As we all know, when electricity is passed through any material that has some resistance, heat is generated.

We make coils for the PCB design; these coils are essentially long copper lines, each 1mm wide. This coil has a resistance of 1.9 ohms, so if we pass electricity through it, the coil heats up, and we can use this setup as a small heating element.

Also, making a PCB design and getting it fabricated without doing any physical editing is an easy and hassle-free thing.

As for the brain of this project, an Attiny13 was used because of its minimal design and low cost, making it suitable for this project. It doesn't support the existing OLED display library, so an Attiny85 could be used in the next version.

As for the PCB design, we start by first preparing a schematic that consists of four main parts: the coil, microcontroller setup, mosfet as switch setup, and AMS1117 voltage regulator.

The coil was made from tracks laid out in a rectangular form factor on both layers of PCB; the track width was about 1mm.
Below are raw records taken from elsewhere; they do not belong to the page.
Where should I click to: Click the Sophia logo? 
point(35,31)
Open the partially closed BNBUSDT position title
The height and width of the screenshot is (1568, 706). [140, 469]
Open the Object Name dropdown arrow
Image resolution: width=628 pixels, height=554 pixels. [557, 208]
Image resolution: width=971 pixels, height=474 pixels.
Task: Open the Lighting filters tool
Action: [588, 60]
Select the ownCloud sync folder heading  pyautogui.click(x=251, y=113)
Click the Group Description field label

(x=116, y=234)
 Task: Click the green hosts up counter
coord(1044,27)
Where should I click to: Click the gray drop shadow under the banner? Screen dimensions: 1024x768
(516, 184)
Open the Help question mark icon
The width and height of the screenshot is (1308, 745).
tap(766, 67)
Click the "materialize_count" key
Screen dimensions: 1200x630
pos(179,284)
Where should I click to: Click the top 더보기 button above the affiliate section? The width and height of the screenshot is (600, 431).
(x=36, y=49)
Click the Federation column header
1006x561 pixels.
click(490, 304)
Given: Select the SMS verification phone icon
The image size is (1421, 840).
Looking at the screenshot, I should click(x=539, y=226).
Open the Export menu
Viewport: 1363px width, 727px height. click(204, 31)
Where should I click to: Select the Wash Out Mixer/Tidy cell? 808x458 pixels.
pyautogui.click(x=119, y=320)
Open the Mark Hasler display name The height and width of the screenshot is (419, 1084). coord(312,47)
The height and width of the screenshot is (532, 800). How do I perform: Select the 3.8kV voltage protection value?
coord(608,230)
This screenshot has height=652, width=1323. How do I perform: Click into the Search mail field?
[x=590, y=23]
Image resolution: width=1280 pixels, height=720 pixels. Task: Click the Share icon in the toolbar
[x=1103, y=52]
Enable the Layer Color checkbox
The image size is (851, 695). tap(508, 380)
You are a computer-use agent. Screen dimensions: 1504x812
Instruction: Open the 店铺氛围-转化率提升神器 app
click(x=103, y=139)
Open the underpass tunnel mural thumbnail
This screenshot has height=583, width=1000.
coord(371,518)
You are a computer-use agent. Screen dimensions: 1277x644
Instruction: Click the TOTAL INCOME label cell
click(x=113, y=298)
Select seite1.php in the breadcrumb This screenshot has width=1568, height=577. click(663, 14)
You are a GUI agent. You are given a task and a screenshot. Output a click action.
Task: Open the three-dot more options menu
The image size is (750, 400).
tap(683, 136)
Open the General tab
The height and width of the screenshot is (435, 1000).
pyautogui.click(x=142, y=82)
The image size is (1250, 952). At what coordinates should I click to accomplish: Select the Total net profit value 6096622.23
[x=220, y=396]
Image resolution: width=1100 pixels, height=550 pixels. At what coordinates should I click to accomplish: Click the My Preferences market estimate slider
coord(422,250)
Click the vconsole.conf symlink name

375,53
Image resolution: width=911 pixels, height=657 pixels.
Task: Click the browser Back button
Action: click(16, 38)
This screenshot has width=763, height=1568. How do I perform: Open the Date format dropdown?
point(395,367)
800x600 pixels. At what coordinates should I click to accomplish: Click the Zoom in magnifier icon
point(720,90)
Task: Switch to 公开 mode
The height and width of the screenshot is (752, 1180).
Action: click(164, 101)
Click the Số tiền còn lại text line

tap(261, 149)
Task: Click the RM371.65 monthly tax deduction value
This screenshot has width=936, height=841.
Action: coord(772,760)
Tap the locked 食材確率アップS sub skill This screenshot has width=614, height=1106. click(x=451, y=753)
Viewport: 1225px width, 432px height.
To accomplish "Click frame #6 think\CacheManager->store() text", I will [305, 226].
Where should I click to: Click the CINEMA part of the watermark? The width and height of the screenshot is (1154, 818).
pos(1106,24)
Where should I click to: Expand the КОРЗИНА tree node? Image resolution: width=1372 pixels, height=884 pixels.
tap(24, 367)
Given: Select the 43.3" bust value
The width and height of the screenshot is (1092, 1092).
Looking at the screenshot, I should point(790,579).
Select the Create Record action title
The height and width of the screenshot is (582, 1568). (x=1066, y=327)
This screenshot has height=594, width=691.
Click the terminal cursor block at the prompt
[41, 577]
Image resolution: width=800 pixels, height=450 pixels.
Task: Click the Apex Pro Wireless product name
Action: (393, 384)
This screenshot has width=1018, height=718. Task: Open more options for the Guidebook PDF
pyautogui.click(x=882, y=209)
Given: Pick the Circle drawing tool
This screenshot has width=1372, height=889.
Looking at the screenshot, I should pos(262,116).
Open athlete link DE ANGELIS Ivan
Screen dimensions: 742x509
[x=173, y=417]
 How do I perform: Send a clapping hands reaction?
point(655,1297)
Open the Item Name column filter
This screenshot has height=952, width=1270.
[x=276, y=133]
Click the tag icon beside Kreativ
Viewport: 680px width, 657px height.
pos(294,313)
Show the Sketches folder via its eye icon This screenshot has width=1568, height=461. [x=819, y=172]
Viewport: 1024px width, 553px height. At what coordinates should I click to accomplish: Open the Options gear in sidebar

To drive the coil, there's an N-channel Mosfet IC on the board that is connected with a minimal Attiny13 microcontroller.

Because we will be using 12V to drive the coil, an AMS1117 voltage regulator was used to drop 12V to 5V for the Attiny13 to work.

After finalizing the PCB and generating its Gerber data, I sent it to SEEED STUDIO for samples.

Blue soldermask and white silkscreen PCBs were ordered.

I received PCBs in a week, and their quality was super good considering the rate which was also pretty low.

Seeed Fusion PCB Service offers one-stop prototyping for PCB manufacture and PCB assembly and as a result, they produce superior quality PCBs and Fast Turnkey PCBA within 7 working days.

This hotplate PCB quality was AMAZING!

Seeed Studio Fusion PCB Assembly Service takes care of the entire fabrication process, from PCB manufacturing to parts sourcing, assembly, and testing services, so you can be sure that you are getting a quality product.

After gauging market interest and verifying a working prototype, Seeed Propagate Service can help you bring the product to market with professional guidance and a strong network of connections.

Next, we prepare for the PCB assembly process.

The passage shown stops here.